Entries for locating described items
━━━
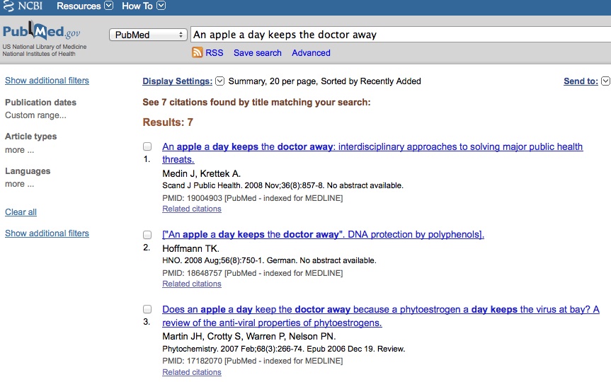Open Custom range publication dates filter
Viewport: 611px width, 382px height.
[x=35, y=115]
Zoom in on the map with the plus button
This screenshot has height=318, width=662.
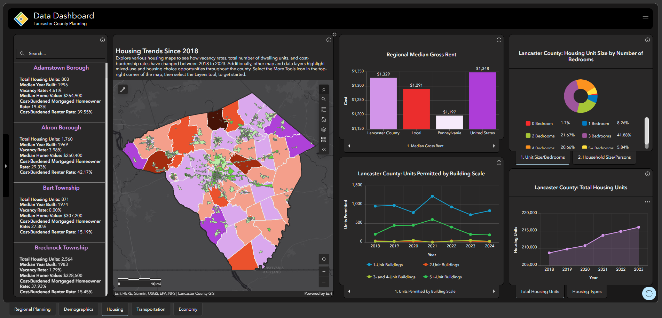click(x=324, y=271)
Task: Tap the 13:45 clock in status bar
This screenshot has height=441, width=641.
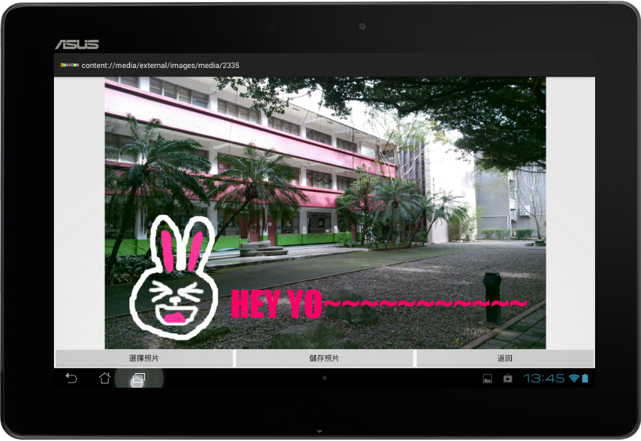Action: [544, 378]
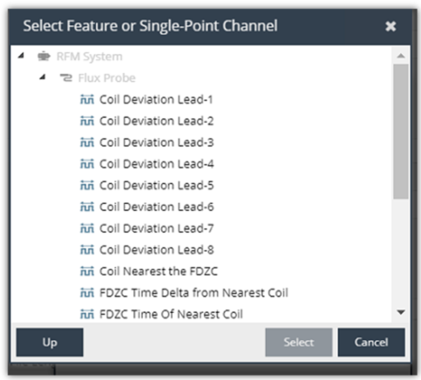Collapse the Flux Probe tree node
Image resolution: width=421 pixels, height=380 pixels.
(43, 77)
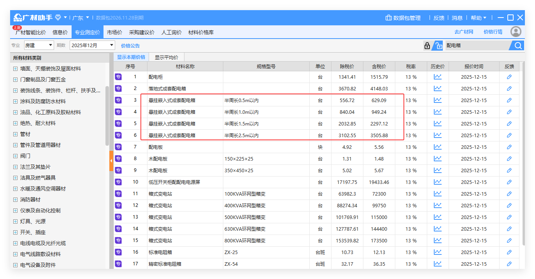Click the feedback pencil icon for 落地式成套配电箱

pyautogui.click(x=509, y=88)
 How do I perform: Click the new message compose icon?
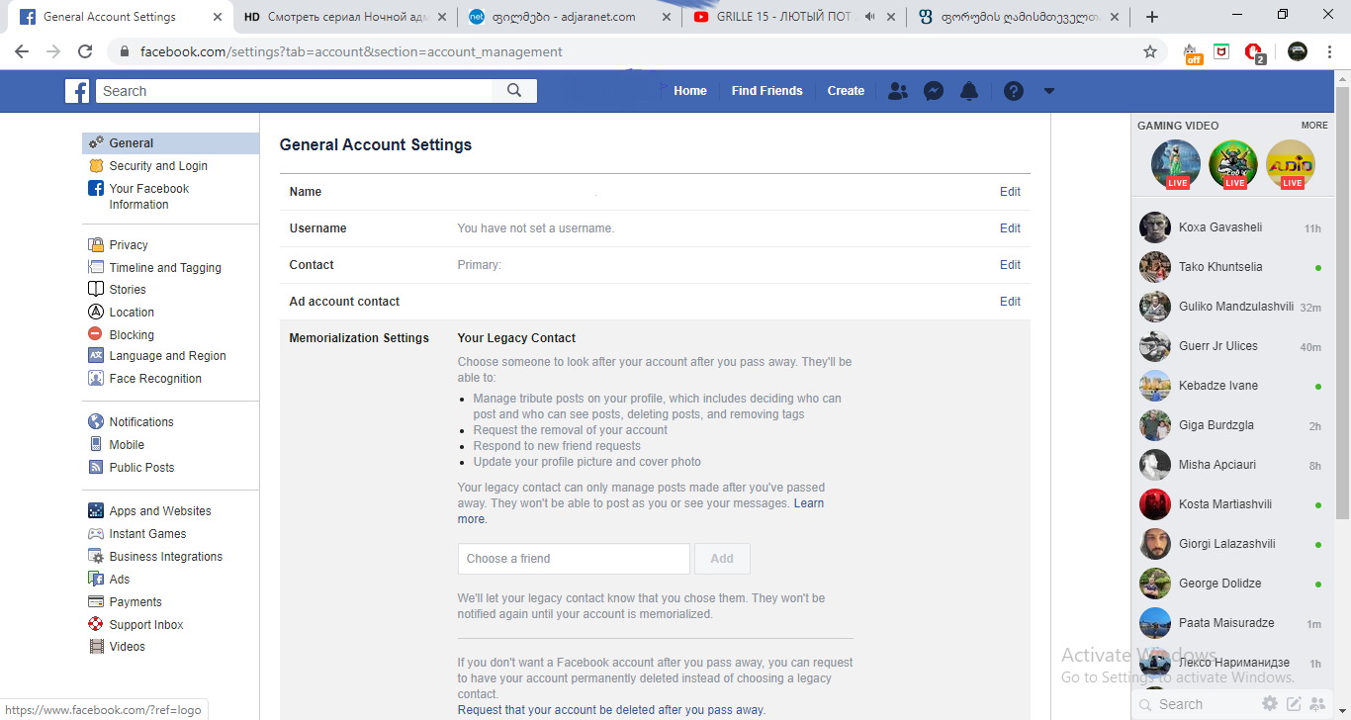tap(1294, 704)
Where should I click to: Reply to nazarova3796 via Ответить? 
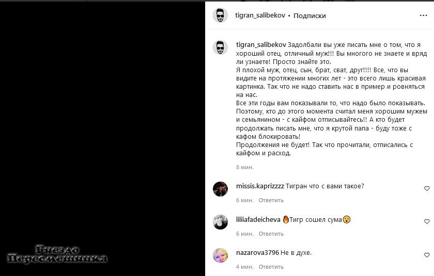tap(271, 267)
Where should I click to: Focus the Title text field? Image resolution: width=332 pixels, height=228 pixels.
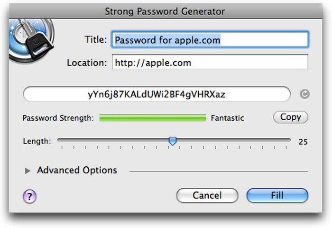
━━━
▶ **WHAT TO PRODUCE**:
Copy the entries word for word, from the line that contains "Zoom in on the map with the plus button" through the line that contains "click(x=324, y=271)", leaving out the pictures.

▶ **OUTPUT OF THE TASK**:
Zoom in on the map with the plus button
This screenshot has height=318, width=662.
click(x=324, y=271)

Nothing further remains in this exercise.